Tasks:
- a) In the listing, starting with the line "Open the Gradient Transform tool" and going on through the end of the listing, swap "Expand All" for "Collapse All" and give those lines back otherwise unchanged. Leave the pictures out.
- b) Write the next part of the piece on what a truck should be, starting after its last sentence.

==== Selection ====

Over the two decades I've been a truck owner I have learned enough to have developed a philosophy about what a truck is and should be. First, it's important to realize that a truck is about hauling stuff, not people. I don't much care for "extended" cabs, and while I might buy a truck with one, I'd never get a "crew cab." I'd rather use that additional length to make the bed longer. I have friends whose trucks have 4-person cabs, but they use the back seat very little. So why bother?

Second, bed length matters. This principle goes hand in hand with the first, because a bed is for cargo. A long bed will allow you to carry much more stuff.

Third, four wheel drive is essential. Unless someone lives in a city where he will never, ever drive on unpaved roads, I can't imagine owning another 2WD truck for any reason. Even gentle pastures can have slick spots; even a light skiff of snow can cause traction problems. The 4WD truck takes these in stride, the 2WD drive truck lies down and cries in horror at the prospect of a wet slope.

==== Data section ====

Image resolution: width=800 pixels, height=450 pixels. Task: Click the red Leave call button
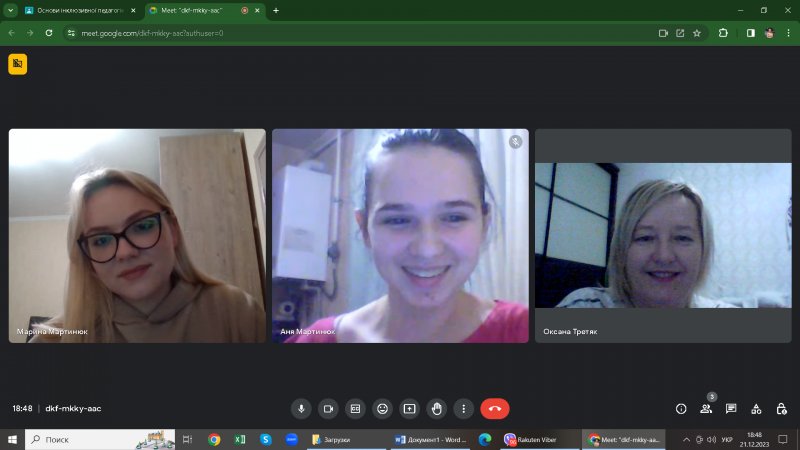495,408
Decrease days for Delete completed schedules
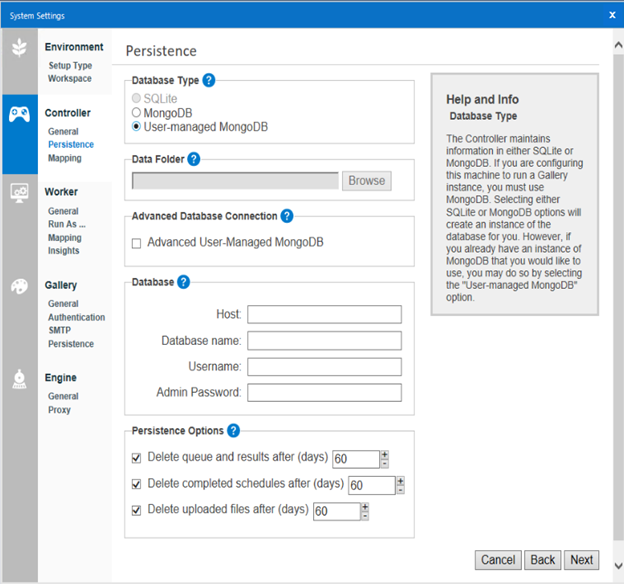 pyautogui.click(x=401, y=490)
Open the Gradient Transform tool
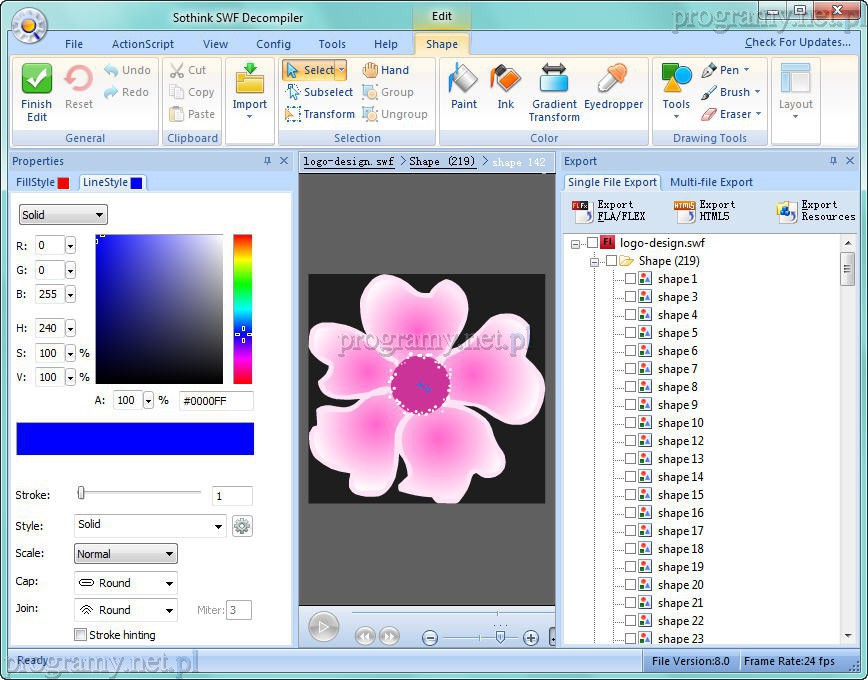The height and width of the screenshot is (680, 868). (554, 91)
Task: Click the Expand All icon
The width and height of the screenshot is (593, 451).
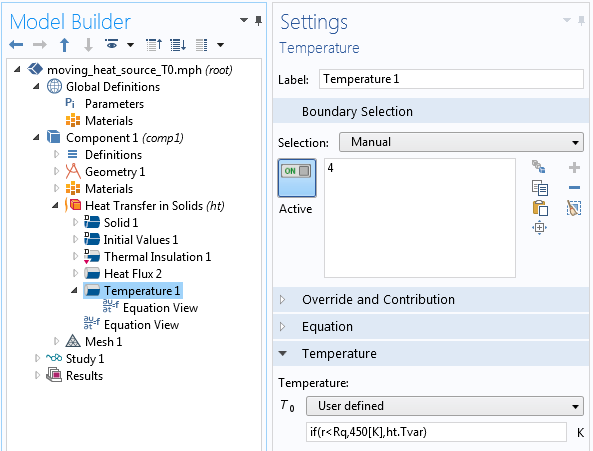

====

Results of the exercise:
- a)
Open the Gradient Transform tool
The height and width of the screenshot is (680, 868). (554, 91)
Task: Click the Collapse All icon
The width and height of the screenshot is (593, 451).

- b)
Fourth: bigger is better. I have no use for Tonka-Toy sized trucks, or even "medium sized" trucks. My current F-150 is considered a "full sized" vehicle but in truth it's smaller than I desired. I preferred the big F-250 on that score, and if I could get away with it I'd buy one of those gargantuan F-350's Ford makes. A small truck is OK if the biggest thing you have to carry is a barbecue grill, but it's not much good for anything else. Even with the shorter-than-optimal bed I have now I can carry a full-sized chest freezer, a grand piano, a sectional sofa, or a ton of mulch. Yes, it's "overkill" for a deer, but it's just the ticket for a 16-foot canoe, an outboard motor, and miscellaneous boating gear.

Fifth: Gas mileage is unimportant. No real truck gets good mileage but that doesn't matter. Trucks are for short-haul trips for the most part. One rarely will drive a truck as much as 250 miles one way: usually the round trip is 20-25 miles or so. You can't save enough money by setting fuel economy as a priority for purchase to offset the difference in price between a big and a little one, which negates the chief advantage of a small truck. Trucks, by virtue of their design, aren't streamlined and they aren't fuel efficient, but they needn't be to be useful.

Sixth: An automatic transmission is acceptable, though a manual is preferable if you can drive one. In his delightful book First Person Rural: Essays of a Sometime Farmer Noel Perrin makes the case for the automatic by pointing out that in creeping over a field at very low speed, scanning for rocks, it's much easier to control the truck. I'll agree to this but point out that with a 5-speed (or even 4-speed) manual, low gear gives comparable slow speed handling.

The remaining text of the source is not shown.